Data taken from a collection

━━━━━━━━━━━━━━━━━━━━━━━━━━━━━━

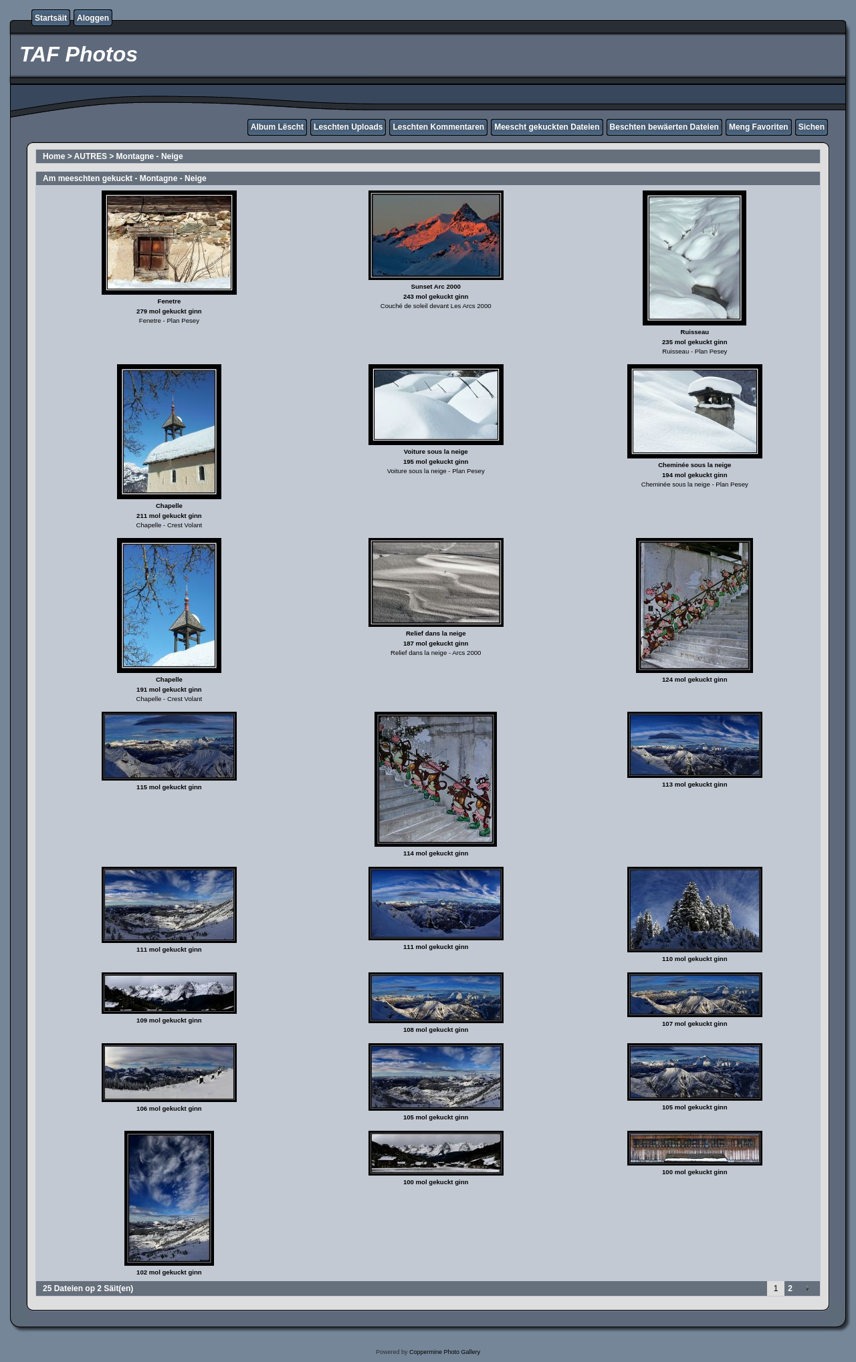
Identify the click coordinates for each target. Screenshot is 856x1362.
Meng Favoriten (758, 127)
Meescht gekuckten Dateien (546, 127)
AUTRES (90, 156)
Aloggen (93, 18)
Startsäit (51, 18)
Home (54, 156)
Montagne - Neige (149, 156)
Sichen (811, 127)
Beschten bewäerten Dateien (664, 127)
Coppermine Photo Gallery (444, 1352)
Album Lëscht (277, 127)
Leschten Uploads (348, 127)
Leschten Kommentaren (438, 127)
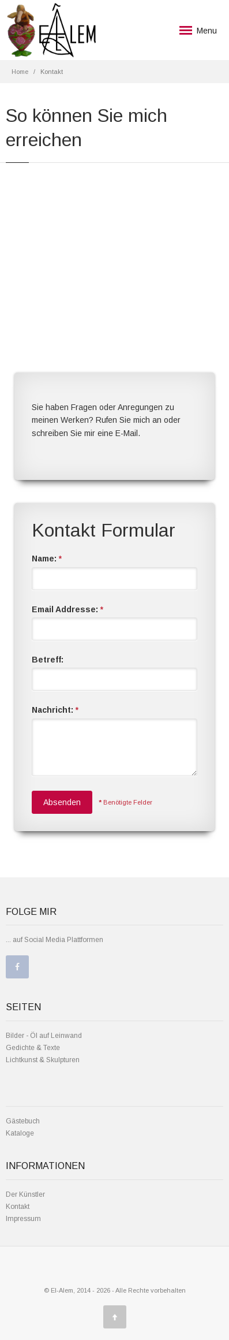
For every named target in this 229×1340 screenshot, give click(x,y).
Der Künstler (25, 1194)
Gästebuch (23, 1121)
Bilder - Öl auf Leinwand (44, 1036)
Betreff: (47, 659)
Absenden (62, 802)
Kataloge (20, 1133)
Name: (47, 558)
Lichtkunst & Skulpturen (43, 1060)
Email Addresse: (67, 609)
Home (20, 71)
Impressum (23, 1219)
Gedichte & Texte (33, 1048)
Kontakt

━━━━━━━━━━━━━━━━━━━━━━━━━━━━━━

TASK TO CARRY OUT -
Switch every "Home" in the data above to "Homepage" and write out all the lines again with nothing else changed. Leave the pictures out.

SOLUTION TO THIS EXERCISE -
Identify the click coordinates for each target. Screenshot is 856x1362.
Meng Favoriten (758, 127)
Meescht gekuckten Dateien (546, 127)
AUTRES (90, 156)
Aloggen (93, 18)
Startsäit (51, 18)
Homepage (54, 156)
Montagne - Neige (149, 156)
Sichen (811, 127)
Beschten bewäerten Dateien (664, 127)
Coppermine Photo Gallery (444, 1352)
Album Lëscht (277, 127)
Leschten Uploads (348, 127)
Leschten Kommentaren (438, 127)
For every named target in this 229×1340 screenshot, give click(x,y).
Der Künstler (25, 1194)
Gästebuch (23, 1121)
Bilder - Öl auf Leinwand (44, 1036)
Betreff: (47, 659)
Absenden (62, 802)
Kataloge (20, 1133)
Name: (47, 558)
Lichtkunst & Skulpturen (43, 1060)
Email Addresse: (67, 609)
Homepage (20, 71)
Impressum (23, 1219)
Gedichte & Texte (33, 1048)
Kontakt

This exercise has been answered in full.